II. Six Categories Under Fire: Analyzing the Impact

The latest U.S. Commerce Department actions primarily target these six categories of Chinese exports:

  • Hardwood and Decorative Plywood: On June 12, 2025, the U.S. launched anti-dumping (AD) and countervailing duty (CVD) investigations against China, India, and Vietnam. Chinese hardwood and decorative plywood face a 504.07% anti-dumping duty—far higher than Vietnam's (138.04-152.41%) and Indonesia's (84.94%). This will severely pressure Chinese exporters on pricing and likely shrink their market share.
  • Softwood Plywood: Investigations are ongoing, with rates expected to mirror the punitive levels seen in hardwood plywood cases. Chinese manufacturers must monitor developments closely and prepare legal defenses.
  • Specific Brake Drums: On June 16, 2025, the U.S. imposed a 106.79% anti-dumping duty on Chinese brake drums, increasing export costs and weakening competitiveness in the U.S. automotive parts market.
  • Low-Speed Personal Transport Vehicles: Electric scooters and hoverboards face combined AD/CVD rates of 519.23%, with some manufacturers hit by a staggering 1,157.53% total tariff—effectively shutting them out of the U.S. market.
  • Temporary Steel Fencing: Chinese products face an 86.24% countervailing duty, with seven named companies subjected to rates ranging from 33.27% to 301.83%, creating uneven burdens among exporters.
  • Slag Containers: A 294.43% anti-dumping duty was imposed on June 11, 2025, with additional CVD investigations pending—potentially leading to dual tariff pressures.

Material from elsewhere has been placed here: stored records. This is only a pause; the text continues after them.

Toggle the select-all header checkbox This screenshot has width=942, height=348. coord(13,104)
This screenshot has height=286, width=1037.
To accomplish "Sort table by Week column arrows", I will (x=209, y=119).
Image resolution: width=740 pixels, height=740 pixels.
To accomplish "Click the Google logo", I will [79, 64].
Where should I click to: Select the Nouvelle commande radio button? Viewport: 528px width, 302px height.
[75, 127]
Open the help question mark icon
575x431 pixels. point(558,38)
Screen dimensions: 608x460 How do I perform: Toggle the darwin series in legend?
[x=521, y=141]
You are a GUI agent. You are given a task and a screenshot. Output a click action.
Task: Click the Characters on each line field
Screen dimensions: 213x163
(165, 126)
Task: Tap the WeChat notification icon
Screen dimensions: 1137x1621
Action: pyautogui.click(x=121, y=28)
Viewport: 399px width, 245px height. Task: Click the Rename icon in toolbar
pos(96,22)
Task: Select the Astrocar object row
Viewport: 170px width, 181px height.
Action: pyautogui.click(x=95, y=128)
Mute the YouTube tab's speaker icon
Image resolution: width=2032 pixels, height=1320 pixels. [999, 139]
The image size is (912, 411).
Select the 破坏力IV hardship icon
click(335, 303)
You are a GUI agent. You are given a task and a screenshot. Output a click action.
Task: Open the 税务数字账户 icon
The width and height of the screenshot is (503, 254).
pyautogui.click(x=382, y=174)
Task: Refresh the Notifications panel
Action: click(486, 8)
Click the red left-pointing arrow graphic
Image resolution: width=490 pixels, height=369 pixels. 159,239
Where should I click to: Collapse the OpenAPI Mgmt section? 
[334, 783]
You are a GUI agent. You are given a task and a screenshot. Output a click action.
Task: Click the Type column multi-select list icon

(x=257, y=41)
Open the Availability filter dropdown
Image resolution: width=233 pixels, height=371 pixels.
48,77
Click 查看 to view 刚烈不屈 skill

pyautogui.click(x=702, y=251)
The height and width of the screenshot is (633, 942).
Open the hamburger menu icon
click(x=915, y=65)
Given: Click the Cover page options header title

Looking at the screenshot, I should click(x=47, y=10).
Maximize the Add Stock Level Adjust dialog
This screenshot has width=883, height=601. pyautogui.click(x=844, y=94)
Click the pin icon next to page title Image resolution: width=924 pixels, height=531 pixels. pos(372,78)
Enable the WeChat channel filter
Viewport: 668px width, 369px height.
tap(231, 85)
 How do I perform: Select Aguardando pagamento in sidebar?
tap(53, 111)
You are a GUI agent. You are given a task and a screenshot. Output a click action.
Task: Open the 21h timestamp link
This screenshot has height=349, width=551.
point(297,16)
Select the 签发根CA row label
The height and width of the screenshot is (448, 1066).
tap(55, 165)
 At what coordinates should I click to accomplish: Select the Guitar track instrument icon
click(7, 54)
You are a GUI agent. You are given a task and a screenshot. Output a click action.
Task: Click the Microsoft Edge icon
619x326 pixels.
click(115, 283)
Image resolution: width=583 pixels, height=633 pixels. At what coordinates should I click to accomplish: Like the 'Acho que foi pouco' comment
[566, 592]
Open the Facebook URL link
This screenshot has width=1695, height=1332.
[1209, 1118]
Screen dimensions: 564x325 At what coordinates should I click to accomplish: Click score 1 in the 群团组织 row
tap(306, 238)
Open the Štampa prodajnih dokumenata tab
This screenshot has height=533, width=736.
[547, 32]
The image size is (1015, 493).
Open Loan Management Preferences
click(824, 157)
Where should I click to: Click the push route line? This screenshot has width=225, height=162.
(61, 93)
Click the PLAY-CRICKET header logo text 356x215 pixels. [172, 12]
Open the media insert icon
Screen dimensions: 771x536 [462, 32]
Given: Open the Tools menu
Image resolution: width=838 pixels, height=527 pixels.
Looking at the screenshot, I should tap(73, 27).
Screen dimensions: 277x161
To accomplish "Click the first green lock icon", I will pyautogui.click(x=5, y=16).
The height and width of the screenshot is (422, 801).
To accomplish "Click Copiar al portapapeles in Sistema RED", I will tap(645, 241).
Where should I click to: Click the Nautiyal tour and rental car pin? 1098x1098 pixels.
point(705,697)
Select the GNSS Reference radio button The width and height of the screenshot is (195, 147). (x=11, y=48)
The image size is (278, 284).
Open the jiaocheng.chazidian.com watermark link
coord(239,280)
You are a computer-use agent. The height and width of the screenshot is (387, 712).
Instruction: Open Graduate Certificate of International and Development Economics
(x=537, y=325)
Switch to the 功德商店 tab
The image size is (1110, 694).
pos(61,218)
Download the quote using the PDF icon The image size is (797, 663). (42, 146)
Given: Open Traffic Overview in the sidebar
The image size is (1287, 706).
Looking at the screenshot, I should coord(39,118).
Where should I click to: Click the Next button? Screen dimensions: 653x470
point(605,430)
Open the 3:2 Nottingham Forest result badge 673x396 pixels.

III. Survival Strategies for Cross-Border E-Commerce

To navigate escalating U.S. protectionism, cross-border e-commerce firms should adopt these measures:

  • Diversify Markets: Reduce reliance on the U.S. by expanding into emerging markets like Southeast Asia, Africa, and Latin America.
  • Enhance Value: Invest in innovation, design, and branding to justify higher prices and offset tariff impacts. Consider shifting production to low-tariff regions.
  • Ensure Compliance: Study U.S. trade laws rigorously to avoid violations. Implement robust risk management systems to identify and mitigate trade risks.
  • Collective Defense: Participate actively in anti-dumping investigations and collaborate with industry associations to mount stronger legal responses.
  • Monitor Policy Shifts: Stay abreast of U.S. trade policy changes and adapt strategies swiftly to new regulatory environments.

In this era of heightened trade tensions, cross-border e-commerce businesses must remain vigilant, transforming challenges into opportunities to secure their position in an increasingly competitive global marketplace.